*** Reading passage

The traditional measure of wealth in rural Ireland was the cow and visitors to the country were fascinated by the Irish diet of bánbídh or 'white meats' which included sour milk (bainne clabair), curds and whey, buttermilk, butter and cheese. Women's work included milking cows, churning, cheese-making and producing bánbídh.
I will not lead you to the baser cabins, where you shall have no drink but Bonyclabber, milk that is soured to the condition of buttermilk, nor no meat but mullagham (mallabanne), a kind of choke-daw cheese, and blue butter and no bread at your first coming in, but if you stay half an hour you shall have a cake of meal unboulted and mingled with butter baked on an iron called a griddle, like a pudding cake. Luke Gernon, A discourse of Ireland Anno 1620 quoted in C.Litton Falkiner, Illustrations of Irish history and topography, London, 1904, p. 359. |
... the people generally being the greatest lovers of milk I ever saw, which they eat and drink about twenty several sorts of ways and what is strangest, love it best when sourest. Robt. Murray, The Journal of John Stevens 1689-1691, quoted in Regina Sexton, A little history of Irish food, Dublin, 1998, p.96. |
Surplus butter was preserved by submersion in bogs and is occasionally found by people cutting turf. Some butter may have been buried in the peat for centuries. It would have changed colour and texture over the years.
A sample of bog butter |
A rotary quern |
Women ground oats in a quern, made flat oat cakes and baked them on a griddle to be eaten with large quantities of butter. By the nineteenth century many were producing soda bread using wheaten flour with bread soda as a raising agent.

******

Stated goal –
Rewrite the passage on traditional Irish food between "A sample of" and "a raising agent.", inclusive, replacing "oats" with "barley".

*** Listing

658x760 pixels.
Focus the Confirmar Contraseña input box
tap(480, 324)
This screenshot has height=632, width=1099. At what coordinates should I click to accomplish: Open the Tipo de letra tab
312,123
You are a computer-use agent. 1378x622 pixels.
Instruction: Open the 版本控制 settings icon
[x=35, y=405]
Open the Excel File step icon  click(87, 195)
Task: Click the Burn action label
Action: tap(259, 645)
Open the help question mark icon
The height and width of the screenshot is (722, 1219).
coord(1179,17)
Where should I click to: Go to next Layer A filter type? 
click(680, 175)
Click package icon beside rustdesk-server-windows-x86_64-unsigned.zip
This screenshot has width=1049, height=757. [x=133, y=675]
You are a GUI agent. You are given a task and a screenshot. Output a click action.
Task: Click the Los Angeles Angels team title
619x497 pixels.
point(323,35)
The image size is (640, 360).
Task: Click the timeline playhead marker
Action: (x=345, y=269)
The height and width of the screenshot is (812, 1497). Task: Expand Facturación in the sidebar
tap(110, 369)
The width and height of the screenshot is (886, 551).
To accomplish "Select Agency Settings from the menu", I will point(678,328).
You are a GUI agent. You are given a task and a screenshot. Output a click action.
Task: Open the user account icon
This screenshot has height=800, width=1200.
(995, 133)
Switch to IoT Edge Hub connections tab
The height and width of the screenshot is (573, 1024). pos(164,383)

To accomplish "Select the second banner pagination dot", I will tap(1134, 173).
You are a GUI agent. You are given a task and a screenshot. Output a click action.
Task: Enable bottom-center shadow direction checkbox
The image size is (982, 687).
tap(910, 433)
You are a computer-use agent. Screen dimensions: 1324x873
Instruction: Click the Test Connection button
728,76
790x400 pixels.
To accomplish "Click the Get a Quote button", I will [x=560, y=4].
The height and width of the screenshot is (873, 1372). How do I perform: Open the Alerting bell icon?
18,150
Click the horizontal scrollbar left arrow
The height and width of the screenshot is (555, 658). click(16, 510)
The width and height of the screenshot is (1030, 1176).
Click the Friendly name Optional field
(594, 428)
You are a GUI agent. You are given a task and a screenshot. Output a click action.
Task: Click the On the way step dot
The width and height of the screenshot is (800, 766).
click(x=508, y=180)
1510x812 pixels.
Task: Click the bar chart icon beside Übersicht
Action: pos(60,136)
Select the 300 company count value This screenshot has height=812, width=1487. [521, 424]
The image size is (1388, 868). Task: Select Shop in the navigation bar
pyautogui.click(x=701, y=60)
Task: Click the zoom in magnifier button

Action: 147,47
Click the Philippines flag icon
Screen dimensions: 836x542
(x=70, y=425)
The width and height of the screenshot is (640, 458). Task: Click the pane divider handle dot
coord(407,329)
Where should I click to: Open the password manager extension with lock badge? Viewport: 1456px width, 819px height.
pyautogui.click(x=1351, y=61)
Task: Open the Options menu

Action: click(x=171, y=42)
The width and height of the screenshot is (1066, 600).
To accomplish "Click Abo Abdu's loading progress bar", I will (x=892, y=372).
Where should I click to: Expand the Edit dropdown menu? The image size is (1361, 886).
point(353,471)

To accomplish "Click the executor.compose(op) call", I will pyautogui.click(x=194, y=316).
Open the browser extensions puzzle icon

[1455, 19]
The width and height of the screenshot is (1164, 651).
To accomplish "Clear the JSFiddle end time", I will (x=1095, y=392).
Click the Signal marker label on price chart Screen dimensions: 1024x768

******

The solution –
A sample of bog butter |
A rotary quern |
Women ground barley in a quern, made flat oat cakes and baked them on a griddle to be eaten with large quantities of butter. By the nineteenth century many were producing soda bread using wheaten flour with bread soda as a raising agent.